In today's WSJ, Tenneco CEO Gregg Sherill opined that:
According to a recent analysis in The Economist magazine, the overwhelming majority of Americans say they prefer the free enterprise system to any collectivist alternative. In one such poll, as the Economist reports in a feature titled "The 70-30 Nation," the Pew Research Center asked respondents whether they were better off in a free market rather than a socialist economy "even though there may be severe ups and downs from time to time." Seventy percent said yes.
So why are the 30% in charge of the 70%? According to American Enterprise Institute President Arthur Brooks, the "game changer" was the economic crisis. As he writes in his book "The Battle," "the opportunity to expand the 30 percent coalition was not the Democratic sweep in 2008. It was the financial crisis of 2008-2009, which was used as a tool to attack the free enterprise system . . ."

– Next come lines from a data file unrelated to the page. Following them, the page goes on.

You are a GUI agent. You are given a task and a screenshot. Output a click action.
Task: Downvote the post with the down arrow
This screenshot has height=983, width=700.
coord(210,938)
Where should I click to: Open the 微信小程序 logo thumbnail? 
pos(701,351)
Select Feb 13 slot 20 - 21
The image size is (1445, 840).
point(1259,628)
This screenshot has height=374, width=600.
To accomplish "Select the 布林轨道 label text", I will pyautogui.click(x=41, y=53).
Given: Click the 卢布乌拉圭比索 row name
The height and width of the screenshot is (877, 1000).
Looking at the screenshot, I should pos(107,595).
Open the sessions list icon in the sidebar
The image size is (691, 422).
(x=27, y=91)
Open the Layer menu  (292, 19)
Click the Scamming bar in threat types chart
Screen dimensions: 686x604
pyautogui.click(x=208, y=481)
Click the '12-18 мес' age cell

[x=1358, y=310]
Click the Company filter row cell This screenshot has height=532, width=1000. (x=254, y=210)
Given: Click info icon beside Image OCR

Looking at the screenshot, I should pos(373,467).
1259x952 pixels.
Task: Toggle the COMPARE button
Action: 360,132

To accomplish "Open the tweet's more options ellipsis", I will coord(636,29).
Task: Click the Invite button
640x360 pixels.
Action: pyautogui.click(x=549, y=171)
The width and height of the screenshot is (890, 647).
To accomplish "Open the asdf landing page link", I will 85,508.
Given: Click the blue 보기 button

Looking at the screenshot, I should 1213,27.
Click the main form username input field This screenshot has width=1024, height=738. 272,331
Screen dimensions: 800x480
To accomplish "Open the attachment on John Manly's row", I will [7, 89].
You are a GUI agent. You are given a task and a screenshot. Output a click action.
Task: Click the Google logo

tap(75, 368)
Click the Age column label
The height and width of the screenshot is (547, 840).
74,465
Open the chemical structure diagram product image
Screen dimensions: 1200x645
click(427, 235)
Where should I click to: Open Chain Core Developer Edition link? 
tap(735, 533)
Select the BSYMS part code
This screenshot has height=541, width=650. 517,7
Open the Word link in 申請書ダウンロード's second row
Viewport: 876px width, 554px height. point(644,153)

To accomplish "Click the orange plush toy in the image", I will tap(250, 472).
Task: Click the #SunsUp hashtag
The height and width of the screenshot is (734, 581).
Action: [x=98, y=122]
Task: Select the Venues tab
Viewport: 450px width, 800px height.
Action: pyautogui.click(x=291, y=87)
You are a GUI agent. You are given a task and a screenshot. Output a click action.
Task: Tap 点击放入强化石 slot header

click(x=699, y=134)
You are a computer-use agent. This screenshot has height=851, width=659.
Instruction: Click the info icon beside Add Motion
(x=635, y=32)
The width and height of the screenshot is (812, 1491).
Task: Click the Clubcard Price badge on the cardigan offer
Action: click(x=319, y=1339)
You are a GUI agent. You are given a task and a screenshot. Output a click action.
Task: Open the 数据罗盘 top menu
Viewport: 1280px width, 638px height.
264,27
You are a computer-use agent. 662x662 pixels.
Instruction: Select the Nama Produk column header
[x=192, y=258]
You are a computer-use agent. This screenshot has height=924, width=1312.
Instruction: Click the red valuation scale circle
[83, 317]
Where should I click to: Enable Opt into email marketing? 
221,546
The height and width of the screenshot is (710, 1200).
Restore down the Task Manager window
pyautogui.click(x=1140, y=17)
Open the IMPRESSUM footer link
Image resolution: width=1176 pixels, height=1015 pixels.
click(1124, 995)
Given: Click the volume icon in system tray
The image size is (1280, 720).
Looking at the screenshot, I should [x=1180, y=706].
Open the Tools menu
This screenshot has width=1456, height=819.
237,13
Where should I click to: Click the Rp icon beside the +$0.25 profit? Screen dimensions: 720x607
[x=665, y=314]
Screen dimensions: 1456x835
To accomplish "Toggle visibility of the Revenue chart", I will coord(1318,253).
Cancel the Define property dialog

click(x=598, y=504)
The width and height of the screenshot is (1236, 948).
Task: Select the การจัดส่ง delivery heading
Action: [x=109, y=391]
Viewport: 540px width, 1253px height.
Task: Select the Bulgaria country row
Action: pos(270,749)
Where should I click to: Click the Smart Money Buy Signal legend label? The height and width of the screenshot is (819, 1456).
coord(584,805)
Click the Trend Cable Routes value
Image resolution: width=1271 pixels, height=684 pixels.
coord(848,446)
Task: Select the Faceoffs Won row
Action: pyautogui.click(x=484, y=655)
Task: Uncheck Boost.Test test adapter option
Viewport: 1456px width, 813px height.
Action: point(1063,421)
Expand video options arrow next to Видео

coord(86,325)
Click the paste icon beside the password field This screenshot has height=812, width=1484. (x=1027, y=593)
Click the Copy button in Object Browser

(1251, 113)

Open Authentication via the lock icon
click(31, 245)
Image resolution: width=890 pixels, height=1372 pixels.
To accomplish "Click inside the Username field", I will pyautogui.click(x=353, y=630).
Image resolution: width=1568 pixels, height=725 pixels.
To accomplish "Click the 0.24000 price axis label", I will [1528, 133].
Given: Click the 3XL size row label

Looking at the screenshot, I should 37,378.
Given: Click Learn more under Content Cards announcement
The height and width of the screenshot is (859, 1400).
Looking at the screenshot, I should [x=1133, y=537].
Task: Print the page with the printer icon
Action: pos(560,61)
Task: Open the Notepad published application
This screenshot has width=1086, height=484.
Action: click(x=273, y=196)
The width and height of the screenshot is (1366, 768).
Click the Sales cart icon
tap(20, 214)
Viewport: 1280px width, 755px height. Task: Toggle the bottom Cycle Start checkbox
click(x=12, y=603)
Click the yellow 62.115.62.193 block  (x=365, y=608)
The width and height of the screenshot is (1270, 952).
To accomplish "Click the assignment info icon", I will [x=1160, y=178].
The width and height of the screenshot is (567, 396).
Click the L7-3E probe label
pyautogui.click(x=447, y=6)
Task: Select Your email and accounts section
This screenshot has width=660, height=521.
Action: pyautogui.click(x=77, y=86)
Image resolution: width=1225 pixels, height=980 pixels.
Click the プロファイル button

Sherill's observation reminded me of an article by Yale law professor Roberta Romano, The Sarbanes-Oxley Act And The Making Of Quack Corporate Governance, 114 Yale Law Journal 1521, in which she explained that:
Stuart Banner's historical research suggests that these examples are not exceptions but rather are the template for financial regulation. Examining the conditions for securities market regulation in the eighteenth and nineteenth centuries in the United Kingdom and United States, he reports that legislation was adopted only after stock market declines, which, by 1837, coincided with economic contractions. Banner contends that the reason for the association is that deep-seated popular suspicion of speculation comes in bad financial times to dominate otherwise popular support for markets, resulting in the expansion of regulation. That is to say, financial exigencies embolden critics of markets to push their regulatory agenda. They are able to play on the strand of popular opinion that is hostile to speculation and markets because the general public is more amenable to regulation after experiencing financial losses. A regulatory agenda, in short, does not generate popular support in a booming market. Due to greater sophistication in our understanding of market processes, there is far less popular suspicion of trading speculation today than in prior centuries. But we can still identify in Banner's formula for new regulation--the conjunction of the impact of a stock market downturn on public attitudes and the presence of political entrepreneurs with off-the-shelf regulatory proposals (Banner's ever-present critics of free markets)--a pattern largely consistent with the making of SOX.
Just as was the case with SOX, the thirty percent were in place and ready to go with Dodd-Frank. The question now is whether the 70% will be able to regain control of the political process and unwind the damage today's bill passage will wreak in the future.